Springwell Village is served by Springwell Village Primary School, which was rated "good" by Ofsted in July 2015. Nearby primary schools include Roman Road Primary School and St. Augustine's Catholic Primary School in Leam Lane, Fell Dyke Community Primary School in Wrekenton, and George Washington Primary School in Usworth.

In terms of secondary education, students attend the nearby Cardinal Hume Catholic School in Wrekenton, rated "outstanding" by Ofsted in January 2014, as well as Lord Lawson of Beamish Academy in Birtley, and St. Robert of Newminster Catholic School in Fatfield.

== Governance ==
Washington West is a local council ward in the City of Sunderland, and has a population of 11,833. As of April 2020, the ward is served by three councillors: Bernard Scaplehorn, Dorothy Trueman and Henry Trueman. Springwell Village is located within the parliamentary constituency of Washington and Sunderland West. As of April 2020, the constituency is served by MP Sharon Hodgson.

Sunderland City Council Local Elections 2019: Washington West
| Candidate | Political party | No. of votes | % of votes |
|---|---|---|---|
| Harry Trueman | Labour | 1,235 | 42.6% |
| Kevin John Sheppard | UKIP | 674 | 23.3% |
| Olwyn Bird | Conservative | 440 | 15.2% |
| Paul Andrew Leonard | Green | 405 | 14.0% |
| Odet Mark Aszkenasy | Liberal Democrats | 144 | 5.0% |

== Transport ==

=== Air ===
The nearest airport to Springwell Village is Newcastle International Airport, which is located around 15 mi away by road. Teesside International Airport and Carlisle Lake District Airport are located around 32.5 and 60 mi away by road, respectively.

=== Bus ===
Springwell Village is served by Go North East's local bus services, with frequent routes serving Newcastle upon Tyne, Gateshead, Sunderland and Washington.

=== Rail ===
The nearest Tyne and Wear Metro station is located at Heworth. The Tyne and Wear Metro provides a regular service to Sunderland and Newcastle, with trains running up to every 6 minutes (7–8 minutes during the evening and Sunday) between Pelaw and South Gosforth, increasing to up to every 3 minutes at peak times. Heworth is also the nearest rail station, with Northern Trains providing an hourly service along the Durham Coast Line.

=== Road ===
Springwell Village is well served by road links, located a short distance from the A1 and A1231. By road, Newcastle can be reached in around 15 minutes, Sunderland in 20 minutes, and Newcastle International Airport in 25 minutes.

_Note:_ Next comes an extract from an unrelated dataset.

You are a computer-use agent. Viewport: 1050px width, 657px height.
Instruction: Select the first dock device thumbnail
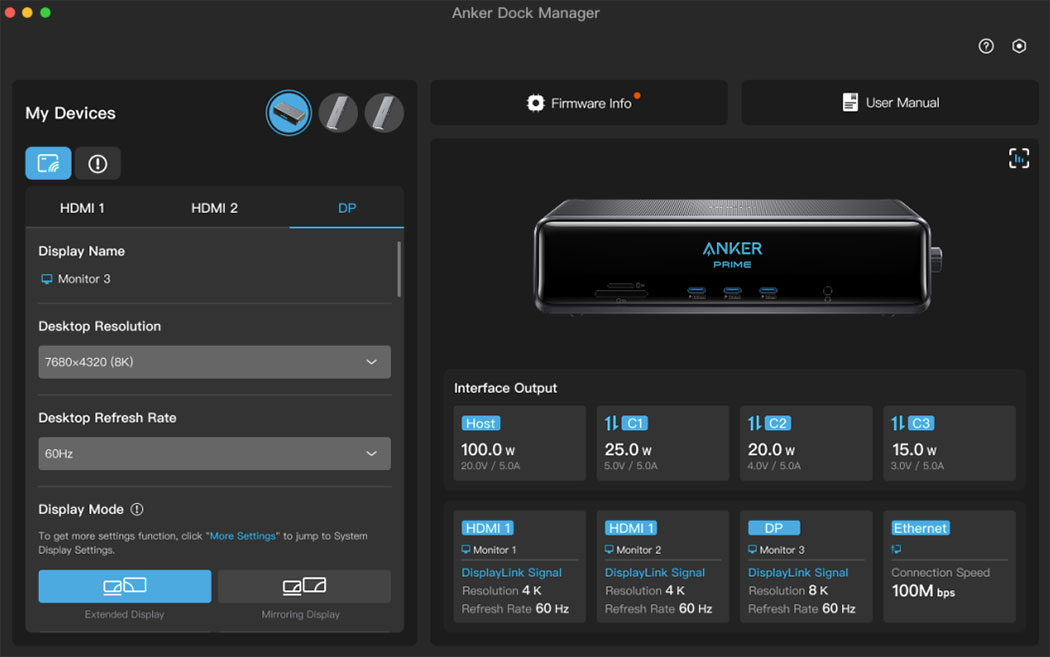288,112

== People from Springwell Village ==

- Herbert Watson – A professional football player, who played in the Football League for Middlesbrough, Brentford and Bristol Rovers in the late 1920s and 1930s.
- Paul Thirlwell – A professional footballer, and former England Under 21 player, who currently plays for, and U21s manager of Harrogate Town.